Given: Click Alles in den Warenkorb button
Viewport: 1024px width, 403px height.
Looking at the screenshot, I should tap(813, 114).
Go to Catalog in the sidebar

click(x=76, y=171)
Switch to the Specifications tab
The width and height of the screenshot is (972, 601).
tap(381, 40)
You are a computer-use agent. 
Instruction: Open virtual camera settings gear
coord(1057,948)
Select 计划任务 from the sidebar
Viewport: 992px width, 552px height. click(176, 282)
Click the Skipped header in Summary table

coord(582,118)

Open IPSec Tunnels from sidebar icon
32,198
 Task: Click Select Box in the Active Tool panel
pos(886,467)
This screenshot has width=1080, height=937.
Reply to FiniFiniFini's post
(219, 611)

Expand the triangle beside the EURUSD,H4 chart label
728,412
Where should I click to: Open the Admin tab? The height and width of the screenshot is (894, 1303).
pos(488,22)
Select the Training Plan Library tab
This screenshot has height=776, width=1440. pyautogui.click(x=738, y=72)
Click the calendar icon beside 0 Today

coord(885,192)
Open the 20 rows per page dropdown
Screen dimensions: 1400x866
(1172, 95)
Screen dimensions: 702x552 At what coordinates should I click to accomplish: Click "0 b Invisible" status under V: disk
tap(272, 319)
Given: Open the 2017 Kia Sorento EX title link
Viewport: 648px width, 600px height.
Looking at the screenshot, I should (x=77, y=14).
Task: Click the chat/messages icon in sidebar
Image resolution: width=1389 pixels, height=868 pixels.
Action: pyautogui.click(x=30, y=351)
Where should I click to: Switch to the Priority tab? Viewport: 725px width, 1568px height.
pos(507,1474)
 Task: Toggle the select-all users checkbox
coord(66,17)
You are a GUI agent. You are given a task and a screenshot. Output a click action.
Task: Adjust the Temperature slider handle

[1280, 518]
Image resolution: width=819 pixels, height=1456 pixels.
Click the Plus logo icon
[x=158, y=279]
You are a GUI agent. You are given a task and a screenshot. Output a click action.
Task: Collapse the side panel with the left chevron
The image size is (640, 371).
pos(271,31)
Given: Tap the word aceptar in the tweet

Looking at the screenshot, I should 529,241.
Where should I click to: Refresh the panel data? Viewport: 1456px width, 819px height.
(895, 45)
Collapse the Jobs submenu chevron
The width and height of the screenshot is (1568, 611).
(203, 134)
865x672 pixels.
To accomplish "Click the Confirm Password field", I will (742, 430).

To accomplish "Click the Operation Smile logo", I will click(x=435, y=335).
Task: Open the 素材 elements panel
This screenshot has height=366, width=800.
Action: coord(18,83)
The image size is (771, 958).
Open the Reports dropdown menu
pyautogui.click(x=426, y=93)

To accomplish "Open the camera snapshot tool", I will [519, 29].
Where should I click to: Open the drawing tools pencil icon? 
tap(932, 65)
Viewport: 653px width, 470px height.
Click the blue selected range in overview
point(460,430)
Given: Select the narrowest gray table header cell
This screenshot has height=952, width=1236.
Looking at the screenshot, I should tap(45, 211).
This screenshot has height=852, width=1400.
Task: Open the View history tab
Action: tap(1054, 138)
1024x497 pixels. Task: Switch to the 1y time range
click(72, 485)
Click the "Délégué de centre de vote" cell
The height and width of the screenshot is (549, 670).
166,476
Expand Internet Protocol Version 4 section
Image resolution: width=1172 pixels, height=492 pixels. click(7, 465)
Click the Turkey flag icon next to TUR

#### Problem to solve:
Turn every entry above into a numbered list, leaving out the blank lines.

#### Answer to this exercise:
1. Given: Click Alles in den Warenkorb button
2. Viewport: 1024px width, 403px height.
3. Looking at the screenshot, I should tap(813, 114).
4. Go to Catalog in the sidebar
5. click(x=76, y=171)
6. Switch to the Specifications tab
7. The width and height of the screenshot is (972, 601).
8. tap(381, 40)
9. You are a computer-use agent. 
10. Instruction: Open virtual camera settings gear
11. coord(1057,948)
12. Select 计划任务 from the sidebar
13. Viewport: 992px width, 552px height. click(176, 282)
14. Click the Skipped header in Summary table
15. coord(582,118)
16. Open IPSec Tunnels from sidebar icon
17. 32,198
18.  Task: Click Select Box in the Active Tool panel
19. pos(886,467)
20. This screenshot has width=1080, height=937.
21. Reply to FiniFiniFini's post
22. (219, 611)
23. Expand the triangle beside the EURUSD,H4 chart label
24. 728,412
25. Where should I click to: Open the Admin tab? The height and width of the screenshot is (894, 1303).
26. pos(488,22)
27. Select the Training Plan Library tab
28. This screenshot has height=776, width=1440. pyautogui.click(x=738, y=72)
29. Click the calendar icon beside 0 Today
30. coord(885,192)
31. Open the 20 rows per page dropdown
32. Screen dimensions: 1400x866
33. (1172, 95)
34. Screen dimensions: 702x552 At what coordinates should I click to accomplish: Click "0 b Invisible" status under V: disk
35. tap(272, 319)
36. Given: Open the 2017 Kia Sorento EX title link
37. Viewport: 648px width, 600px height.
38. Looking at the screenshot, I should (x=77, y=14).
39. Task: Click the chat/messages icon in sidebar
40. Image resolution: width=1389 pixels, height=868 pixels.
41. Action: pyautogui.click(x=30, y=351)
42. Where should I click to: Switch to the Priority tab? Viewport: 725px width, 1568px height.
43. pos(507,1474)
44.  Task: Toggle the select-all users checkbox
45. coord(66,17)
46. You are a GUI agent. You are given a task and a screenshot. Output a click action.
47. Task: Adjust the Temperature slider handle
48. [1280, 518]
49. Image resolution: width=819 pixels, height=1456 pixels.
50. Click the Plus logo icon
51. [x=158, y=279]
52. You are a GUI agent. You are given a task and a screenshot. Output a click action.
53. Task: Collapse the side panel with the left chevron
54. The image size is (640, 371).
55. pos(271,31)
56. Given: Tap the word aceptar in the tweet
57. Looking at the screenshot, I should 529,241.
58. Where should I click to: Refresh the panel data? Viewport: 1456px width, 819px height.
59. (895, 45)
60. Collapse the Jobs submenu chevron
61. The width and height of the screenshot is (1568, 611).
62. (203, 134)
63. 865x672 pixels.
64. To accomplish "Click the Confirm Password field", I will (742, 430).
65. To accomplish "Click the Operation Smile logo", I will click(x=435, y=335).
66. Task: Open the 素材 elements panel
67. This screenshot has height=366, width=800.
68. Action: coord(18,83)
69. The image size is (771, 958).
70. Open the Reports dropdown menu
71. pyautogui.click(x=426, y=93)
72. To accomplish "Open the camera snapshot tool", I will [519, 29].
73. Where should I click to: Open the drawing tools pencil icon? 
74. tap(932, 65)
75. Viewport: 653px width, 470px height.
76. Click the blue selected range in overview
77. point(460,430)
78. Given: Select the narrowest gray table header cell
79. This screenshot has height=952, width=1236.
80. Looking at the screenshot, I should tap(45, 211).
81. This screenshot has height=852, width=1400.
82. Task: Open the View history tab
83. Action: tap(1054, 138)
84. 1024x497 pixels. Task: Switch to the 1y time range
85. click(72, 485)
86. Click the "Délégué de centre de vote" cell
87. The height and width of the screenshot is (549, 670).
88. 166,476
89. Expand Internet Protocol Version 4 section
90. Image resolution: width=1172 pixels, height=492 pixels. click(7, 465)
91. Click the Turkey flag icon next to TUR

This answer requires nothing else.